▶ [Given request]: Begin at the line that contains "Given: Select Muhammadkarim Toirov's name" and stop after the line that contains "(x=471, y=658)". Put those lines into a JSON list of strings, one string per line, skipping any blank lines.

═════ Provided information ═════

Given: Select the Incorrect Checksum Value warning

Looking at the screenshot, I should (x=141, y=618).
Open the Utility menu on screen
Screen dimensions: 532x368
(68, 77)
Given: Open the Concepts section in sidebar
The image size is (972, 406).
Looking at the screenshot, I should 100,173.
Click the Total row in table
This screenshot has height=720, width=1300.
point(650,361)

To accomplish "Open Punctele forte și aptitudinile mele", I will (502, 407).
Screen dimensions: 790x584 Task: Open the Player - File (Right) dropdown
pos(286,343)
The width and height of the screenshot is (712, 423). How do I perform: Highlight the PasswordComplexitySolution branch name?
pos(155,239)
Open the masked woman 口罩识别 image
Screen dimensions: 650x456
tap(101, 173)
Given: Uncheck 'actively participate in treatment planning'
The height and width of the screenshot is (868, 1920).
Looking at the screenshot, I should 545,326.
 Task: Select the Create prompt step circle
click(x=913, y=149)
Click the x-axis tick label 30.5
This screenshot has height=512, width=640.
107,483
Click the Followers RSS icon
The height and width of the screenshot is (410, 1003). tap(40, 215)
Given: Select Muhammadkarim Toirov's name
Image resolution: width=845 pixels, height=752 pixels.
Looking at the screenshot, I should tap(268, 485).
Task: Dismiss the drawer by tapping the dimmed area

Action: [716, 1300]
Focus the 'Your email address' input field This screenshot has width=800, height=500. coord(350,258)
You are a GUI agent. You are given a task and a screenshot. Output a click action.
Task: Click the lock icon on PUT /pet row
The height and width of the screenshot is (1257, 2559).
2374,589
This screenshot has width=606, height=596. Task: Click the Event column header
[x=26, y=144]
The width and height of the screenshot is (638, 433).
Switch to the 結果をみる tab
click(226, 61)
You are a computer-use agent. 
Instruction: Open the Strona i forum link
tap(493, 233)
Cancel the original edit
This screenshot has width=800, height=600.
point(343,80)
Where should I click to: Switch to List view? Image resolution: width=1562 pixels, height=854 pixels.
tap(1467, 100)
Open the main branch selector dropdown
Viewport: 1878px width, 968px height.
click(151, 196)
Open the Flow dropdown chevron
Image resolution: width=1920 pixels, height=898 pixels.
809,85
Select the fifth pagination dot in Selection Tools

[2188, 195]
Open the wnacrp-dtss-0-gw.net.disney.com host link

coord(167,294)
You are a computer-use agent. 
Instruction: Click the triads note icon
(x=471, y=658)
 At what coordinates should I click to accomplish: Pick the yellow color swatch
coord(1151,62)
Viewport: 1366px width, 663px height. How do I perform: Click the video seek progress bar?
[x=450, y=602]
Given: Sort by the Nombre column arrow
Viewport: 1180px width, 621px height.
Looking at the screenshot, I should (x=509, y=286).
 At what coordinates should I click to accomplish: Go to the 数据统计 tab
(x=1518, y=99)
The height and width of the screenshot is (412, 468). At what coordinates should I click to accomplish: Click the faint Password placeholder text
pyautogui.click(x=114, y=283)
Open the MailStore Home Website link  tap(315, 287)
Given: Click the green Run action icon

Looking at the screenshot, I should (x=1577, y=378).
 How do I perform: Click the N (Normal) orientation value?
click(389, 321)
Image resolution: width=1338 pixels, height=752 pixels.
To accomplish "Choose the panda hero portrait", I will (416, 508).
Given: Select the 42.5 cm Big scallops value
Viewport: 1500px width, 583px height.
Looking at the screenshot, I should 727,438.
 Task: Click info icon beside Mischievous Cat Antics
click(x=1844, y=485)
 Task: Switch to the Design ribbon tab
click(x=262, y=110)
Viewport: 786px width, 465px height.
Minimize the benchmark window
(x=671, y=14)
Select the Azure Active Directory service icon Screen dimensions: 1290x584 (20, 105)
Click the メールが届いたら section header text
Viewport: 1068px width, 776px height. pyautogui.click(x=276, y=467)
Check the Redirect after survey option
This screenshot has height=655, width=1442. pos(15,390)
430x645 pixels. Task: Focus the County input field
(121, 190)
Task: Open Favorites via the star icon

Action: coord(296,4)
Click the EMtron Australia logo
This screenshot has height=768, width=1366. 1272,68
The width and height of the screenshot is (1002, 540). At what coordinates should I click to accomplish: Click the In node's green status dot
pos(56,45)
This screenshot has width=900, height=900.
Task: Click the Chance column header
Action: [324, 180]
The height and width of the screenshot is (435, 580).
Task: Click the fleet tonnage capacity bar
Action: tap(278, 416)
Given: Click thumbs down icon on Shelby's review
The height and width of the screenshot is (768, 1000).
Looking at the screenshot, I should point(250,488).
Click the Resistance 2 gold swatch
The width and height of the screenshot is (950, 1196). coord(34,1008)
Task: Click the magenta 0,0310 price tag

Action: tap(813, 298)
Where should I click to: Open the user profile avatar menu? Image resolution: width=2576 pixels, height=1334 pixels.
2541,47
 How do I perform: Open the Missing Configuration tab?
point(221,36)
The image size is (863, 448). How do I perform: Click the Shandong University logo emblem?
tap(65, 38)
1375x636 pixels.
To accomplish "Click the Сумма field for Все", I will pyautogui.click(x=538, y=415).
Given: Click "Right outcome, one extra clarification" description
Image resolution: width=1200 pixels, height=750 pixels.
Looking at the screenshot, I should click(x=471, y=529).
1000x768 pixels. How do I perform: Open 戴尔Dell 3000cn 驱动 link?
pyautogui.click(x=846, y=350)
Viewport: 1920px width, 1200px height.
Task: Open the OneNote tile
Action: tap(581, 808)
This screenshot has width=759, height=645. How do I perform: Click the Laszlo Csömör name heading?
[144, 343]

═════

▶ [Exercise solution]:
[
  "Given: Select Muhammadkarim Toirov's name",
  "Image resolution: width=845 pixels, height=752 pixels.",
  "Looking at the screenshot, I should tap(268, 485).",
  "Task: Dismiss the drawer by tapping the dimmed area",
  "Action: [716, 1300]",
  "Focus the 'Your email address' input field This screenshot has width=800, height=500. coord(350,258)",
  "You are a GUI agent. You are given a task and a screenshot. Output a click action.",
  "Task: Click the lock icon on PUT /pet row",
  "The height and width of the screenshot is (1257, 2559).",
  "2374,589",
  "This screenshot has width=606, height=596. Task: Click the Event column header",
  "[x=26, y=144]",
  "The width and height of the screenshot is (638, 433).",
  "Switch to the 結果をみる tab",
  "click(226, 61)",
  "You are a computer-use agent. ",
  "Instruction: Open the Strona i forum link",
  "tap(493, 233)",
  "Cancel the original edit",
  "This screenshot has width=800, height=600.",
  "point(343,80)",
  "Where should I click to: Switch to List view? Image resolution: width=1562 pixels, height=854 pixels.",
  "tap(1467, 100)",
  "Open the main branch selector dropdown",
  "Viewport: 1878px width, 968px height.",
  "click(151, 196)",
  "Open the Flow dropdown chevron",
  "Image resolution: width=1920 pixels, height=898 pixels.",
  "809,85",
  "Select the fifth pagination dot in Selection Tools",
  "[2188, 195]",
  "Open the wnacrp-dtss-0-gw.net.disney.com host link",
  "coord(167,294)",
  "You are a computer-use agent. ",
  "Instruction: Click the triads note icon",
  "(x=471, y=658)"
]